Dolphin Square: The UK's most notorious address?
- Published
Dolphin Square has long been a home to MPs, spies and other notables. It has been at the epicentre of a slew of scandals over the decades, writes Hannah Sander.
Two Union Jacks guard the entrance to a vast block of flats in central London. At the front, the giant 10-storey block looks out over the River Thames.
At the back, the redbrick flats overlook some artificial football pitches. This is Dolphin Square in Pimlico, south-west London, one of Britain's most extraordinary addresses for nearly 80 years.
In July, the bright interior of a Dolphin Square flat was the setting for leaked tapes that appeared to show Lord Sewel snorting cocaine with two prostitutes.
For long-term residents of the square, the consequent parade of journalists marching before their windows was a familiar sight.
Dolphin Square has had an unusually colourful history. During World War Two, "blackshirt" leader Oswald Mosley was arrested in his Dolphin Square flat and driven to prison. MI5's Maxwell Knight recruited Ian Fleming to the Secret Service from a flat a few doors down.
Charles de Gaulle based his Free France government in the square during the war. Two decades later the Soviet spy John Vassall was living in the square when he was arrested for treason.
Winston Churchill's daughter Sarah was evicted from the square for hurling gin bottles out of her window. Princess Anne spent several highly publicised months living there with her new husband.
Conservative MP Iain Mills died of alcohol poisoning in his flat, with the result that John Major's government lost its parliamentary majority.
A string of other MPs have lived there, as well as businessmen and other powerful figures.
The Metropolitan Police recently appealed for information about alleged child abuse taking place in the square. Allegations of a paedophile ring involving senior military, law enforcement and political figures in the 1970s and 1980s are being investigated. The allegations include three murders.
Operation Midland is looking at whether abuse took place at Dolphin Square and other locations in London. The operation stems from allegations made by a man referred to as "Nick", who says he was taken by car to "parties" where he was abused, at a flat in the square.

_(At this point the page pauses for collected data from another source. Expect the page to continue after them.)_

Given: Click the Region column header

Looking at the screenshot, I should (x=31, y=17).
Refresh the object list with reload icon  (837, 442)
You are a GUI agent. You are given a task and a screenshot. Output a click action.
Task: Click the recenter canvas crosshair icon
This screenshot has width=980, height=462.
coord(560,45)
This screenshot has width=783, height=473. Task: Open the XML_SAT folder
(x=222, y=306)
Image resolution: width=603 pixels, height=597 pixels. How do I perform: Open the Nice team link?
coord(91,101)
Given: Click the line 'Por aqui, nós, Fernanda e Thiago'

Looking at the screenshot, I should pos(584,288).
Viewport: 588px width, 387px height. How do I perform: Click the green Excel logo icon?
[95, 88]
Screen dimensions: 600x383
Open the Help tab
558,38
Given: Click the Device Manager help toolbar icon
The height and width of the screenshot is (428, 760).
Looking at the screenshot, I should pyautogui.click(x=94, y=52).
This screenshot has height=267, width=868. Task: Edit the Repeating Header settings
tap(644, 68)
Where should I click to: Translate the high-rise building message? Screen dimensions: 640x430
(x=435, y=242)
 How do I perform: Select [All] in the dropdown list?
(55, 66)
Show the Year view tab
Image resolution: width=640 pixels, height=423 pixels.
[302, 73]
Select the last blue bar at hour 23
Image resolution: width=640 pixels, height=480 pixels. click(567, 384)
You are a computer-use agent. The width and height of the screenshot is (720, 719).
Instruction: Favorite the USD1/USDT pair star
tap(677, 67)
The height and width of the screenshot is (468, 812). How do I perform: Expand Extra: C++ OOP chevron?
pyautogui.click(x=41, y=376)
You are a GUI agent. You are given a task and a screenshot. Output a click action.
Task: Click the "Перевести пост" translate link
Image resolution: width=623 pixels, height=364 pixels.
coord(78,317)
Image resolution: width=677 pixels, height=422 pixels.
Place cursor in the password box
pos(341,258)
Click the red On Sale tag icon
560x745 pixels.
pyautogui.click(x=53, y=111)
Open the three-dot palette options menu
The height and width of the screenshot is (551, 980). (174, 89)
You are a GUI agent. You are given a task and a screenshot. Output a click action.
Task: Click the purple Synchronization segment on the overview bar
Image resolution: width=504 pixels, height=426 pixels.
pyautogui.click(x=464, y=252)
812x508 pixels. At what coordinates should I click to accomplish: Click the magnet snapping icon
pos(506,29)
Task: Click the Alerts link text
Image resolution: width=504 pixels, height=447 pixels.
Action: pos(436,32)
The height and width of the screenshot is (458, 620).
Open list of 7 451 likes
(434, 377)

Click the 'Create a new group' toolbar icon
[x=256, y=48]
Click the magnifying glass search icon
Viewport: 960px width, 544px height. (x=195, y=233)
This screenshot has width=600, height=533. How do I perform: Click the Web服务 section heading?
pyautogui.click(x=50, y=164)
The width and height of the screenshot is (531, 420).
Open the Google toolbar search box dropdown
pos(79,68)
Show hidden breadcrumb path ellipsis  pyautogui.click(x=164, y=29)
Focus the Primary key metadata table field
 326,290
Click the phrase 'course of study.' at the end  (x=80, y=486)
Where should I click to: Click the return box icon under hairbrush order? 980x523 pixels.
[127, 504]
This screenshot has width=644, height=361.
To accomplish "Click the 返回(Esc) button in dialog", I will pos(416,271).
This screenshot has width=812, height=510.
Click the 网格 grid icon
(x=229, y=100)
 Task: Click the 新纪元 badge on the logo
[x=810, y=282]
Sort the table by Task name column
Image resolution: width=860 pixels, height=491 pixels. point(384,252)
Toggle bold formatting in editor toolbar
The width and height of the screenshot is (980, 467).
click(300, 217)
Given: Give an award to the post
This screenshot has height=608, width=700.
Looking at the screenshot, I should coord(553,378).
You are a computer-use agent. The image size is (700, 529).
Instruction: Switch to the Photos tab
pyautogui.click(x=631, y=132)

On a sunny weekday morning in August, the square bustles with activity. The 1,200 flats are set around a garden courtyard, and have views of the trees and a dolphin-shaped fountain. Residents carry shopping back from nearby supermarkets, before heading down to the private swimming pool, or setting off for the 20-minute walk to the House of Commons.
At one point more than 100 MPs and Lords rented flats in the square, with William Hague, Sir Menzies Campbell, former Liberal leader David Steel and Prime Minister Harold Wilson just some of the politicians who have used the square as their London base.
This very British address was the dream of American investors pioneering a new, socially inclusive style of living. The company behind the block insisted that it was enabling "waterside residence at Westminster for persons of very moderate income".
"Dolphin Square is rather a unique place," explains Dr Terry Gourvish, visiting fellow at the London School of Economics and author of the official history of Dolphin Square. "When it was built it was the largest block of flats in Europe. It wasn't just a place for the rich - it was a kind of experiment to allow middle and lower class people to rent in central London."
In 1937 when the square opened, the waiting list prioritised professionals based in the borough. But the residents included taxi drivers, junior clerks, West End performers, household-name comedians, military personnel, and those working anti-social hours.
Aristocrat Oswald Mosley and his wife, the Mitford sister Lady Diana Mosley, were among the first to move in. "There was a healthy mix of social classes," Gourvish says. "And the square was particularly attractive to women living alone, which in 1937 was still unusual." Each section of flats had its own porter, a service that continued until 2005.
Gisela Stuart, MP for Birmingham's Bartley Green, Edgbaston, Harborne and Quinton seat, moved into Dolphin Square in 1997. To qualify for a flat, the German-born politician had to prove that this would be her second home and that she would be working as a professional in the city.
"All I needed," she explains, "was a bed and a shower. I wanted somewhere within a reasonable distance from Parliament. When I first started as an MP we still had all-night sittings."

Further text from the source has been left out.